We decided to take a bit of a squizz at the goings on over at the Australian Digital Health Agency (ADHA) this week amid a flurry of activity that seems to be emanating these days from Pitt St. We'd been thinking they had a pretty quiet start to the year and were ready to go nosying about, but it turns out that they'd all been busy little bees, what with organising the recent international gabfest and putting the final touches on an absolutely ginormous program of work for the coming years.

We described it in our story this week as putting some meat on the bones of the seven priorities outlined in the National Digital Health Strategy, but if you take a look at what the draft Framework for Action actually entails, it's a hefty enough slab that will keep ADHA's 250 or so staff eating barbecue for the next four years.

We hear chief operating officer Bettina McMahon and general manager of strategy Kim Webber and their teams have been responsible for putting the framework together, wrangling the jurisdictions and peak bodies into general agreement on what was achievable, and we think they've done a pretty good job.

The framework is highly ambitious to be sure – one wag did a Kerrigan and asked us to “Tell 'em they're dreamin'” – but if even half of what is listed can be partially implemented in four years, it'll be something. The draft includes lots of national plans – a national provider addressing service, a national interoperability strategy, a national health technology strategy, a digital health services endorsement framework, a national medicines data service, a national allergy strategy, an innovation showcase, a health innovation exchange – and a lot rides on partnerships with other sectors, such as the strategy for workforce and education.

But if ADHA can knock over secure messaging, the national interoperability strategy and the My Health Record expansion this year, put some runs on the board in the various test beds and the innovation agenda next year and have something to show in tough areas like medicines safety in the next three or four, then they'll be doing well. Some areas are a bit nebulous, like 'advocacy for innovation and digital inclusion', so that could be junked, and others such as 'developing a new user friendly list of evidence-based digital health apps' are not even needed as there's one already available.

Then perhaps there will be time enough for the longer term aspirations, such as work on end-of-life care and residential aged care, and the children’s health record. We reported briefly on that last week and we thought it an excellent idea, and this week we spoke to the clinical lead for the project, Sydney Children’s Hospital Network CEO Michael Brydon. We'll bring you that story next week, but suffice it to say Dr Brydon was very keen on exploring what will be a quite remarkable resource in the future. It was Dr Brydon, a practising paediatrician, who insisted that one of the main objectives of the project be to explore how digital technology can help make Australia the best place in the world to raise healthy kids.

We think that's something to aspire to, and it seems that the states and territories are keen on it too. While the Digital Health Agency will be guiding the overall framework for action, the jurisdictions are where it's all going to happen, so we're pleased to see them all on board. Rather than the remote eyrie on Pitt St formerly inhabited by NEHTA, the ADHA office seems to be sharing the nest with the states and territories on some of these projects, and that should be applauded.

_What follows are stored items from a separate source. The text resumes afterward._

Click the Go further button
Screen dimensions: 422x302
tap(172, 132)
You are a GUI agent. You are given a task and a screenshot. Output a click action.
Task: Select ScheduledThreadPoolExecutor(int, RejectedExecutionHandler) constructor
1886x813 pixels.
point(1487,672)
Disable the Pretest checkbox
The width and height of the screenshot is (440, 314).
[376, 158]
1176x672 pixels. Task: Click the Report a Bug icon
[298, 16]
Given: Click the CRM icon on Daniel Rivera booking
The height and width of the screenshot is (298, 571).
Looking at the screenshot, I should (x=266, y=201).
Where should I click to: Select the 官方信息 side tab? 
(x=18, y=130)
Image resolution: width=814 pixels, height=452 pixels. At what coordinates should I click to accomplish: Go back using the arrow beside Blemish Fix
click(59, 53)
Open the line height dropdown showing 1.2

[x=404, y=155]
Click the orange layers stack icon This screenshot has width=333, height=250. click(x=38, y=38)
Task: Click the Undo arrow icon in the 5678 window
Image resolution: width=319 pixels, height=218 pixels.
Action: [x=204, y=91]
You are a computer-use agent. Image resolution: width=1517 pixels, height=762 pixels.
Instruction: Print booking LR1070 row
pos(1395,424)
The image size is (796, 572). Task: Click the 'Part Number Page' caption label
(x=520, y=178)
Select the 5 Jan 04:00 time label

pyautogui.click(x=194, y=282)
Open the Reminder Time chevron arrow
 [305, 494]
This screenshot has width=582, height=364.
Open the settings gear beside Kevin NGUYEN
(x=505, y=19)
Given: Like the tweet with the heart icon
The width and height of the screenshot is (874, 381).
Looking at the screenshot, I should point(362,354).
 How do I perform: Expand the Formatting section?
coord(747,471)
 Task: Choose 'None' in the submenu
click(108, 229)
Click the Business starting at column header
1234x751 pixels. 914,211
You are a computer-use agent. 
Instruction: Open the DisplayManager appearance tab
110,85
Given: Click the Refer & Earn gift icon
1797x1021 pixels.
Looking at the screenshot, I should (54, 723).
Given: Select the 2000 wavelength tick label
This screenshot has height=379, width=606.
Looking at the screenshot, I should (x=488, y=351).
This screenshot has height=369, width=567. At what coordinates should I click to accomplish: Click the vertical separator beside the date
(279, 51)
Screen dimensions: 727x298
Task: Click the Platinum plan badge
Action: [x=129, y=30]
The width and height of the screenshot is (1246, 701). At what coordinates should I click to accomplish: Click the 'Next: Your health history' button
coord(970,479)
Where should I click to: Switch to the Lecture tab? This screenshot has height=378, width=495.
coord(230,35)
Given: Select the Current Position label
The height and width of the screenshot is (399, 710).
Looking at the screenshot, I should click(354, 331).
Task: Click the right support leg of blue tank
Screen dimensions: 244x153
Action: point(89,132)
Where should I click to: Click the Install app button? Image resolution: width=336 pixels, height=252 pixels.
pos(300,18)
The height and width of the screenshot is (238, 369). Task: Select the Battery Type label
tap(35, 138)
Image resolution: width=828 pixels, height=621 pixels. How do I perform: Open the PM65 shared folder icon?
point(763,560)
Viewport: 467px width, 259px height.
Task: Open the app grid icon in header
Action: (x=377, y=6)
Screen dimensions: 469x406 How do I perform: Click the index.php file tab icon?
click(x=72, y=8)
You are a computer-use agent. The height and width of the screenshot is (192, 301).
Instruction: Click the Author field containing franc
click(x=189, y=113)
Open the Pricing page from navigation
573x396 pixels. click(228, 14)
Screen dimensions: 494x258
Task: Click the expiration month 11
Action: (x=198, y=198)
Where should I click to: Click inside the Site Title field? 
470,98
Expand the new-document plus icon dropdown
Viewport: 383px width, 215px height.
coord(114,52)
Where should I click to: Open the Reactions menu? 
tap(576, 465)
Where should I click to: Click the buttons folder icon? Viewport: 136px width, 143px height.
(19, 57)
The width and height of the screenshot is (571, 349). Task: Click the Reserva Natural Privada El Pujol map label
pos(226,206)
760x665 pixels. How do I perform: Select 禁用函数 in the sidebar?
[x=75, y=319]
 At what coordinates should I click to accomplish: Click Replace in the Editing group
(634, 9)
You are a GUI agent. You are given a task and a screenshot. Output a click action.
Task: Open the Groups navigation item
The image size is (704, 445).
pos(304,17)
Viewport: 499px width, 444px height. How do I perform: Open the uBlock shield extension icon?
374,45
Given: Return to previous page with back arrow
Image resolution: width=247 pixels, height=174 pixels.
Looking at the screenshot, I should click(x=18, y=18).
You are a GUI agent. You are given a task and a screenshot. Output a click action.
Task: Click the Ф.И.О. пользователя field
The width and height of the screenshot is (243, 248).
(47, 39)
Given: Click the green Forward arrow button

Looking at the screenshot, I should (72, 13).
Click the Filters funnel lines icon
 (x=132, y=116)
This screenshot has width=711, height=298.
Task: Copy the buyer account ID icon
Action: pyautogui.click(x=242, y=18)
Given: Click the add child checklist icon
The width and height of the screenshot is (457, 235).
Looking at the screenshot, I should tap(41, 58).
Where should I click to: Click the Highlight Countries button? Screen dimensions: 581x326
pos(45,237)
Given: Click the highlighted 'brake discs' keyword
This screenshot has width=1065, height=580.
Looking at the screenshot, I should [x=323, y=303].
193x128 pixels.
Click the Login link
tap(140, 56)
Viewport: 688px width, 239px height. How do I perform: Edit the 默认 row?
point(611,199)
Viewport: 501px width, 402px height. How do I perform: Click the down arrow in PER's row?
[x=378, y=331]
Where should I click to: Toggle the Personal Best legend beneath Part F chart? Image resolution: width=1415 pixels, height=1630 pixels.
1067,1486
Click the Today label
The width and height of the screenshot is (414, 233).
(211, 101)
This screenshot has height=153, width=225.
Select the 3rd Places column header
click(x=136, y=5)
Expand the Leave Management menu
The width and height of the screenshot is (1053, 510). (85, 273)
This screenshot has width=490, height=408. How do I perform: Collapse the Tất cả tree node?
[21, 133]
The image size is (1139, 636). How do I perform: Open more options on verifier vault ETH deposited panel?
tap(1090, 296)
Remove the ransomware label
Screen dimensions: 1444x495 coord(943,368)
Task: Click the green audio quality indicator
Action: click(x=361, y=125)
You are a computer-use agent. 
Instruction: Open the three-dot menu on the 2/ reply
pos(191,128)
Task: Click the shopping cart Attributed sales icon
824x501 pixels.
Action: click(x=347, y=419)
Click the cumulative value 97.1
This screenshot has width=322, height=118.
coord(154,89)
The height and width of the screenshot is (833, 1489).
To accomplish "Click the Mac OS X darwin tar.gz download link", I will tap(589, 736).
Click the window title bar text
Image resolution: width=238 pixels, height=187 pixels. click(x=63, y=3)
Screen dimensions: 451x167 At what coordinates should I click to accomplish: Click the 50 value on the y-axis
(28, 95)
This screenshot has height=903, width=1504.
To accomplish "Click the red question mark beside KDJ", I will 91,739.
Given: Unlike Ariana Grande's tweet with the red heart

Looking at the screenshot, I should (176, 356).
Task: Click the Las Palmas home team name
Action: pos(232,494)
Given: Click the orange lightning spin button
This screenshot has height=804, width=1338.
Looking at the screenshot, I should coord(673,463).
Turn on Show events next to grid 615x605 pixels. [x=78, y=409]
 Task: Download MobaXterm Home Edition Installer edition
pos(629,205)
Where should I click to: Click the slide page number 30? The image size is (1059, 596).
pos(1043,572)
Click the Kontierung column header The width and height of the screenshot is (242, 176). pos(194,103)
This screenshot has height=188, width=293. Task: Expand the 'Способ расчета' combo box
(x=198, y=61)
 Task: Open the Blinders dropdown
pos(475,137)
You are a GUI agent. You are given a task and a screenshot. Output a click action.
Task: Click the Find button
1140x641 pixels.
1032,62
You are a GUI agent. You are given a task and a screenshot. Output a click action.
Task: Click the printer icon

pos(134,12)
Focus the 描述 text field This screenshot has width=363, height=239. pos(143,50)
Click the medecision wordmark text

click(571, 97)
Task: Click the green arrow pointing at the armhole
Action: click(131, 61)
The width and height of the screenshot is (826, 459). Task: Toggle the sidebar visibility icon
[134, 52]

It could all go pear-shaped of course and on some initiatives it most likely will, but we'll keep giving ADHA the benefit of the doubt for the time being. We would like to see the promised draft strategy for interoperability sooner rather than later and an update on the secure messaging trials wouldn't go amiss either. And as we gear up for the momentous move to opt-out, we'll be asking a few hard questions on behalf of our readers. Hopefully in the next couple of weeks, we'll have some answers for you.

We'd also like to know about cost. We know how much the PCEHR/MyHR has cost since 2010 – a conservative estimate of $1.6 billion – and the system will need a top-up in 2020, but how to account for all of these other activities we don't know. A fresh cost-benefit analysis would be nice.

The draft framework for action is open for industry debate and submissions for the next month, so whether you think it's a winner or a waste, let the agency know about it.

That brings us to our poll question for the week: Do you think ADHA's Framework for Action is too ambitious?

To vote in our weekly polls, sign up for our weekend edition or leave your comments below.

Speaking of ambition, last week we asked whether WA would be throwing good money after bad if it bought a statewide EMR. This one split our readers down the middle: 52 per cent said yes, 48 per cent said no.